We pretend we don’t understand them, but, without much effort, we could. Since they are us, and we are them.
I grew up in what is now a desert of empty boxes of buildings that once housed three shifts. Of wide boulevards that once moved those shift workers and now cracked by weeds pushing through concrete. The factories and roads are being reclaimed by nature.
Then there is the other nature. The nature of expectations. People, most of them men-people, were expecting to fill those three shifts. Like their fathers, uncles and even grandfathers did. The work was a grind, day-in day-out in a noisy factory, but you earned enough money to raise your family, an awesome health package, a little cottage near a lake and a minor discount on next year’s model. You married your high school sweetheart. You went out with the guys after shift. You did your part.

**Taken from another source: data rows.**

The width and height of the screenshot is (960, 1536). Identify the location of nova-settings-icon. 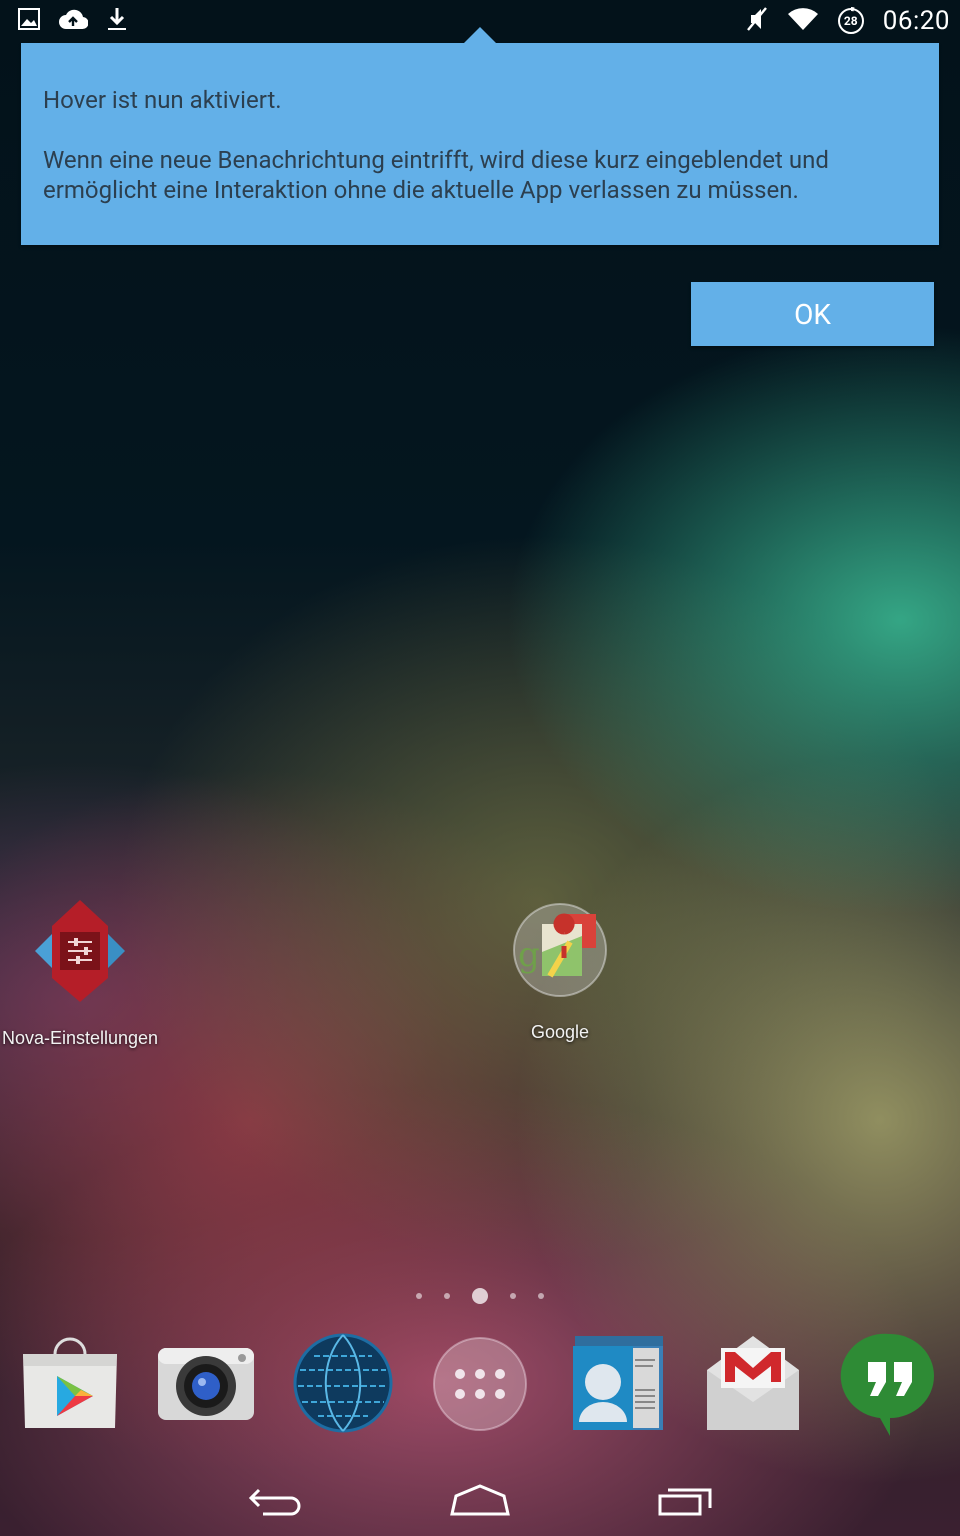
(80, 953). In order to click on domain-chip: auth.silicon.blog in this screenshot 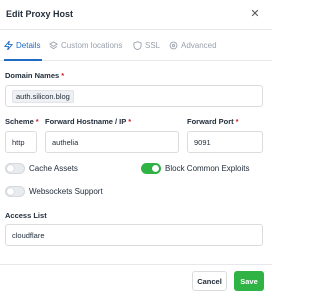, I will do `click(43, 96)`.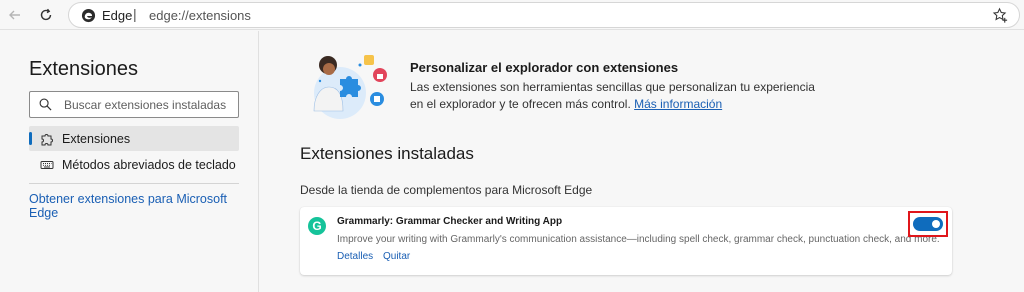  Describe the element at coordinates (200, 16) in the screenshot. I see `address-url: edge://extensions` at that location.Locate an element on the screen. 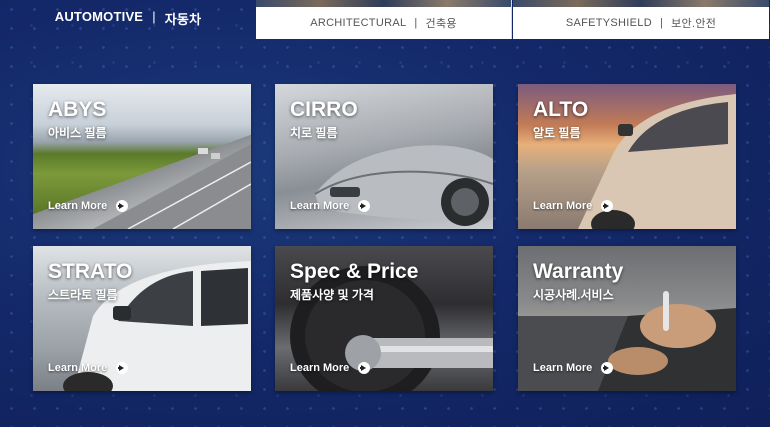 Image resolution: width=770 pixels, height=427 pixels. card-strato: STRATO 스트라토 필름 Learn More is located at coordinates (142, 318).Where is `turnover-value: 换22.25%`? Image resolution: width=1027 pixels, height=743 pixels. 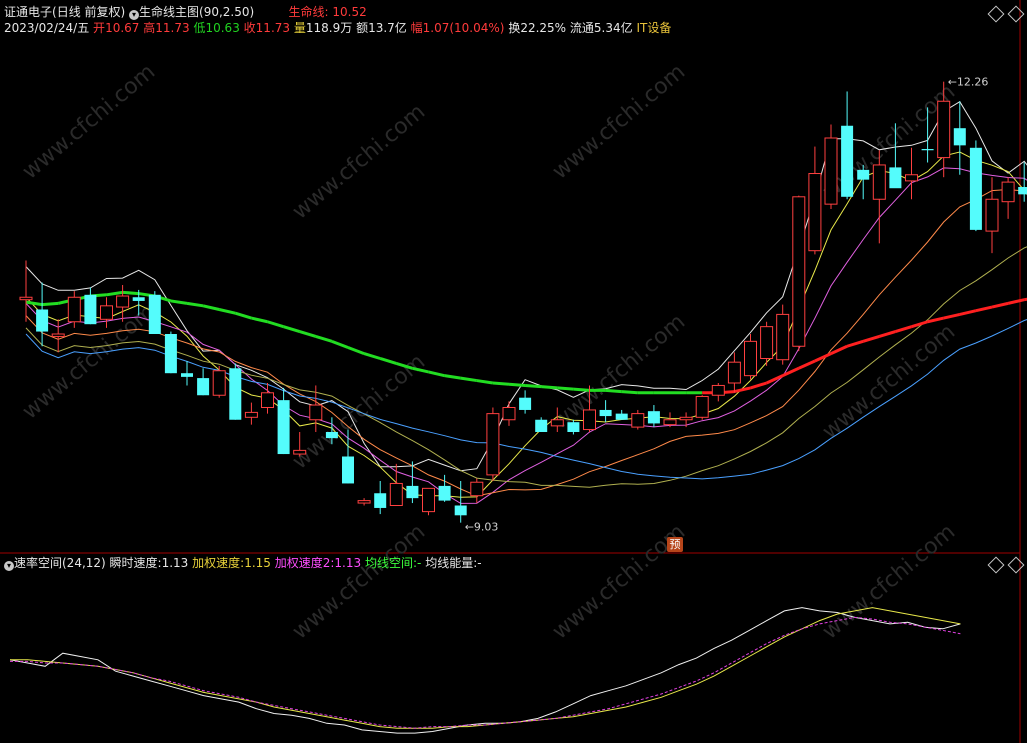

But now, instead of a cold one on your dock, you’re the protagonist in a Springsteen ode.
And even The Boss doesn’t get you, anymore. He lives in Greenwich. He takes his daughter to dressage competitions. Is that a sport? You played hockey, in the neighbor’s backyard that they flooded after you got your new skates at Christmas.
You never or just barely had a chance at those high-paying factory jobs. You stuck around, waiting for an industry comeback. Instead, the unskilled and semi-skilled jobs that came back paid less. So yeah. You’re disappointed. You’re willing to work hard. But jobs moved across oceans where people get paid pennies and there aren’t all the rules about health and safety and smokestacks that drove work away. The import side of the equation? People from countries not where your people are from with a dollop of terrorism and fear.
Crashed expectations crash into reality.
Those who left are judging those who stayed. Don’t lie. We know them. They are us. And we are them.